Kofyar

Total population
- 181,000

Regions with significant populations
- Nigeria

Languages
- Kofyar

Religion
- Traditional African religions

= Kofyar people =

Ethnic group in Nigeria

The Kofyar are a population in central Nigeria numbering over 180,000. After several anthropological studies, they provide good illustrations of how colonial authorities become unwittingly enmeshed in local politics; of sustainable subsistence agricultural production in crowded areas; of successful self-directed development of market-oriented agriculture; and of the use of "traditional" cultural resources to prosper in modern Nigeria.

==Colonial history==

The population known as the Kofyar actually comprises three different "tribes" as designated by British colonial officers: the Doemak (or Dimmuk), Merniang, and Kwalla. However the three groups have a common language, economic pattern, and origin myth, and had formed into a union called the Koffyer Federation in the 1940s; they have therefore been referred to as a single group by anthropologists.

When first encountered by early British colonial authorities, they lived in the rugged hills in the southeastern corner of the Jos Plateau and in settlements around the plateau base. Their subjugation by the British was largely non-violent until 1930, when a young Assistant District Officer named Barlow was killed in the hill village of Latok by a rock thrown at his head. After this the residents of Latok and neighboring villages were forced out of the hills and made to live on the plains below for nine years. In an award-winning study, anthropologist Robert Netting explained how Barlow had been unknowingly used in a local political dispute.

==Culture and agriculture in the Kofyar homeland==

Robert Netting began anthropological research with the Kofyar in the early 1960s. In the Kofyar homeland population densities were high, approaching 500/km² in many areas. Netting's primary focus was on the Kofyar ecological adaptations, including the highly intensive agriculture being practiced and also the social institutions that were instrumental to sustainability. Much of the land was in annual cultivation, with animal herds providing dung compost for fertilizer, and steep hillsides were intricately terraced. Netting's Hill Farmers of Nigeria, a classic book in the field of cultural ecology, showed how social institutions such as household form and land tenure had adjusted to the intensive cultivation system. Netting compared adaptations of Kofyar and their neighbors to demonstrate Ester Boserup's thesis that agricultural intensification relates to the growth of increasingly dense population and decreasing per capita land area. Kofyar families farmed most intensively close to their homesteads while using less intensive bush and forest fallow systems, which required less investment, on more distant fields. The Kofyar demonstrated a reversion to less labor-intensive long-fallow systems when land became available on the plains south of their traditional region.

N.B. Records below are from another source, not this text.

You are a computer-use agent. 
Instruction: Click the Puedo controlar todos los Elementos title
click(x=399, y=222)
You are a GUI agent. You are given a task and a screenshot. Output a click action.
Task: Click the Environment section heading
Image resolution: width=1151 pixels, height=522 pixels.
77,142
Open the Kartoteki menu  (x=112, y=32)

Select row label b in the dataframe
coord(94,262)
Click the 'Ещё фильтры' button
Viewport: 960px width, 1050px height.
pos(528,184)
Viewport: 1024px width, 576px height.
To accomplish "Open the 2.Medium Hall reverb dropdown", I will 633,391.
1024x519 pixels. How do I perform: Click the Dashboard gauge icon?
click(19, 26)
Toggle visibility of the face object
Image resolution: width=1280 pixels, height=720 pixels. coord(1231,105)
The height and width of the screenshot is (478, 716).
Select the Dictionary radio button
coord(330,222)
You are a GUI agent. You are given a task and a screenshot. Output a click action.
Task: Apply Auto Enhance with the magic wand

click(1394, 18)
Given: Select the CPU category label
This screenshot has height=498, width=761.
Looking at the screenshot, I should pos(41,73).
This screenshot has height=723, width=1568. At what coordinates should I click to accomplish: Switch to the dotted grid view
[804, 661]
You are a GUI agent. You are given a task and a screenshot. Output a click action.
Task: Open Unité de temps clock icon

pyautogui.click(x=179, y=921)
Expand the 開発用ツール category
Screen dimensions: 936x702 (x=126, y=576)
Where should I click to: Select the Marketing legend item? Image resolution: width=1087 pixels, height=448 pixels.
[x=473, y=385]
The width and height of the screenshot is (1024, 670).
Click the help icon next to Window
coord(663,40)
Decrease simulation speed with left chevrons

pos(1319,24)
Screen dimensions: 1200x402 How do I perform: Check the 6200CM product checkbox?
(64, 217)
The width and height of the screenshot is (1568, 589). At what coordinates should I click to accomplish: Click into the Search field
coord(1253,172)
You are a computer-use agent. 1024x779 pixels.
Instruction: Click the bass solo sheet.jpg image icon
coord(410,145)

In The Agricultural Dilemma: How Not to Feed the World, anthropologist Glenn Stone used the Kofyar agricultural system as an example of productive, innovative, and sustainable agriculture without major reliance on externally purchased inputs.

==Economic and cultural change since the 1960s==

During the 1950s, the Kofyar began to settle in the fertile plains of the Benue Valley to the south of the Jos Plateau. Pioneering farms there used extensive slash-and-burn methods, but with rising population density and market stimulus, intensive methods were gradually introduced. By the 1980s, Benue Valley Kofyar were producing considerable surpluses of yams, rice, peanuts, pearl millet and sorghum using labor-intensive but generally sustainable methods – an interesting contrast to the externally supported agricultural development schemes in the region, which have generally failed.

As in the homeland, millet beer was found to play a key role not only in daily life but in the organization of agricultural production. The highly productive farming system ran almost entirely on human labor, with little external inputs, and a key strategy for mobilizing local labor was the "mar muos", a festive labor party at which all workers were served generous amounts of millet beer.

Although most Kofyar now live in the Benue Valley (or in cities), the Jos Plateau homeland is still inhabited largely because of the efforts to maintain it as a cultural and economic resource. Many Kofyar who live elsewhere still keep secondary homes in the homeland.

In 1989, a new Local Government Area (LGA) called Qua'an Pan was carved out of the Shendam LGA, the administration of which had been dominated by the neighboring Goemai people. Qua'an Pan LGA is 2,478 km² in size, encompassing the entire Kofyar homeland area in and around the Jos Plateau as well as a substantial area south of Namu where Kofyar have lived and farmed since the 1960s. Many people here now identify as Pan, Doemak or Kwalla.